My situation is the following:
I have a Dataframe consisting of a time series of symbolic (categorical) values. It looks similar to this:
idx symbol partition
0 A 0
1 C 0
2 B 0
3 C 0
4 A 0
5 C 1
6 B 1
7 D 1
8 C 1
9 B 1
My goal is to now make a sliding window and collect n leading values to an array.
I achieved this by:
sliding_window = Window.partitionBy("partition").orderBy("idx").rowsBetween(Window.currentRow, 2)
sliding_df = df.withColumn("sliding", collect_list("symbol").over(sliding_window))
This leads to the following Dataframe:
idx symbol partition sliding
0 A 0 [A, C, B]
1 C 0 [C, B, C]
2 B 0 [B, C, A]
3 C 0 [C, A]
4 A 0 [A]
5 C 1 [C, B, D]
6 B 1 [B, D, C]
7 D 1 [D, C, B]
8 C 1 [C, B]
9 B 1 [B]
So far so good. Because of the partitioning nature in Spark the sliding arrays get shorter when they reach the end of a partition because of the missing information of leading rows that exist in another partition. For the end of the timeseries that cannot be avoided, but it would be desirable to have the sliding window don't miss any information in the middle (indexes 3 and 4 in this example).

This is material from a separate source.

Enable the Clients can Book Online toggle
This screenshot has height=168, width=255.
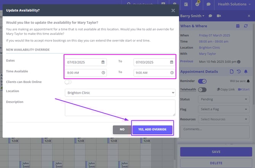pos(68,82)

The desired Dataframe would look like this:
idx symbol partition sliding
0 A 0 [A, C, B]
1 C 0 [C, B, C]
2 B 0 [B, C, A]
3 C 0 [C, A, C]
4 A 0 [A, C, B]
5 C 1 [C, B, D]
6 B 1 [B, D, C]
7 D 1 [D, C, B]
8 C 1 [C, B]
9 B 1 [B]
Optimal would be to have overlapping partitions, so that indexes 5 and 6 exist in both partitions redundant and I can calculate the needed sliding window. Is there any way to achieve this?
With overlapping data the original Dataframe would look like this:
idx symbol partition
0 A 0
1 C 0
2 B 0
3 C 0
4 A 0
5 C 0
6 B 0
5 C 1
6 B 1
7 D 1
8 C 1
9 B 1
So basically the two first rows of partition 1 would be copied and appended as the last rows of partition 0.
I thought about filtering the partition boundary information and calculating the necessary information locally and join back on the original Dataframe after that, but I'd like to have an easier approach.